**Problem to solve:**
In the entries below, filter for the word "icon" and copy every matching line.

**Data:**
********************
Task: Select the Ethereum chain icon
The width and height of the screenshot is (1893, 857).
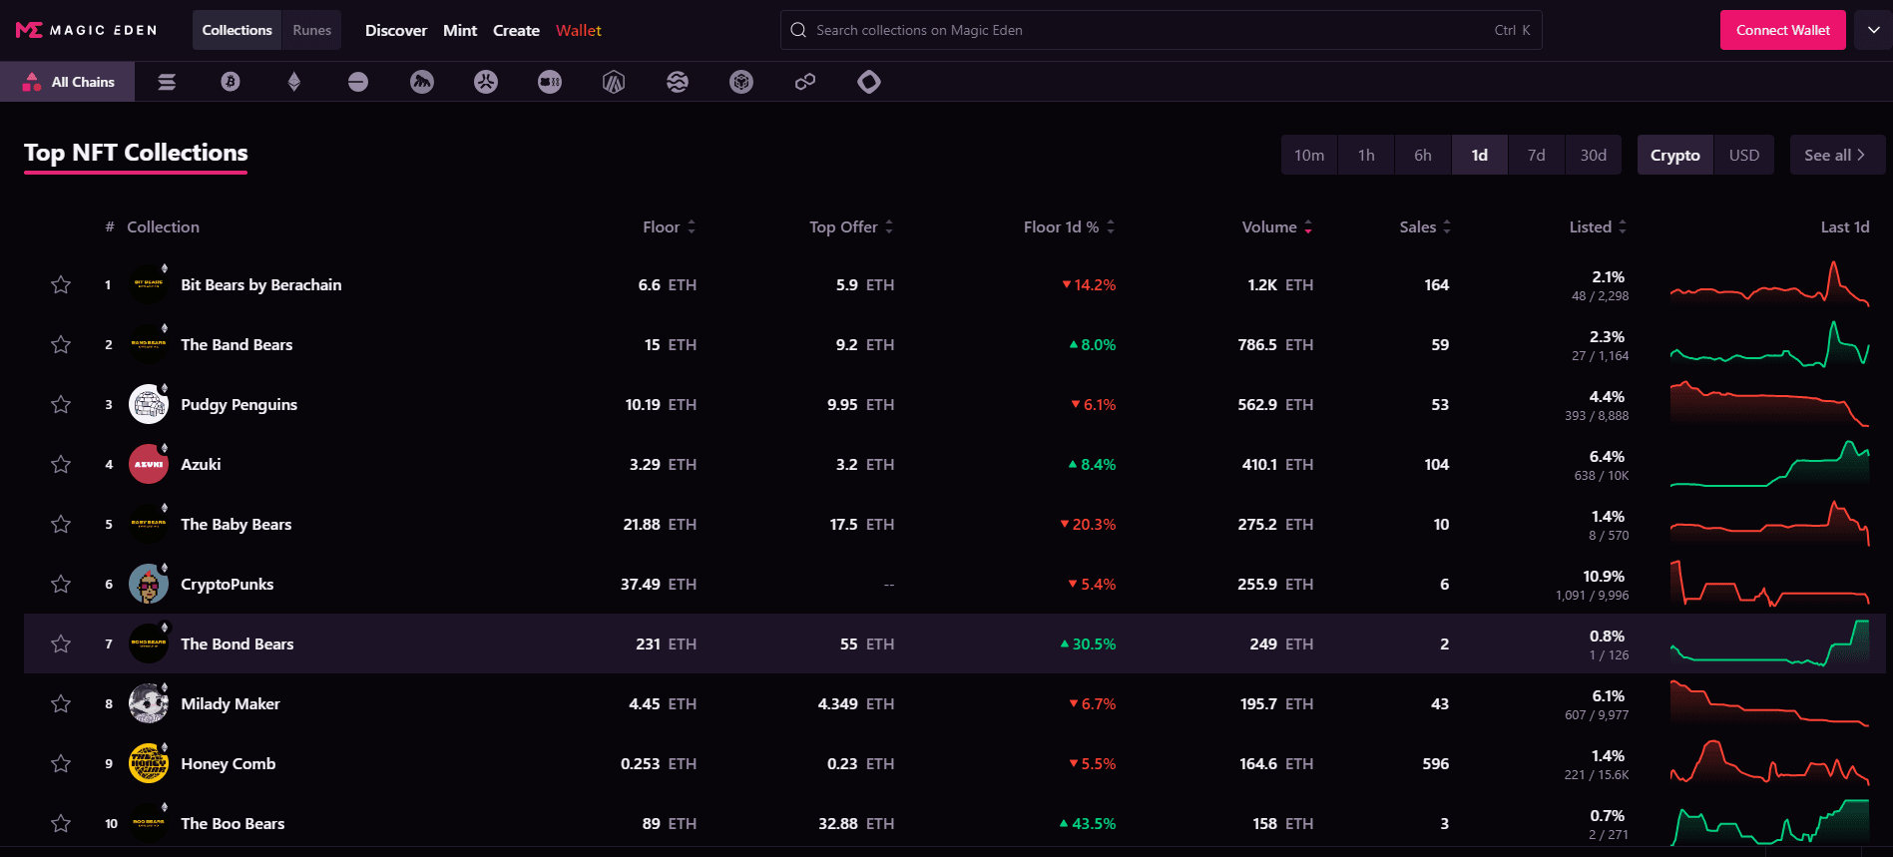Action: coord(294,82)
********************
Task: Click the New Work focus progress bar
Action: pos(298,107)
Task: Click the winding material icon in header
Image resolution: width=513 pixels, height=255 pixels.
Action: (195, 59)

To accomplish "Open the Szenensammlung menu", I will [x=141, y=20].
********************
**Answer for the task:**
Task: Select the Ethereum chain icon
Task: Click the winding material icon in header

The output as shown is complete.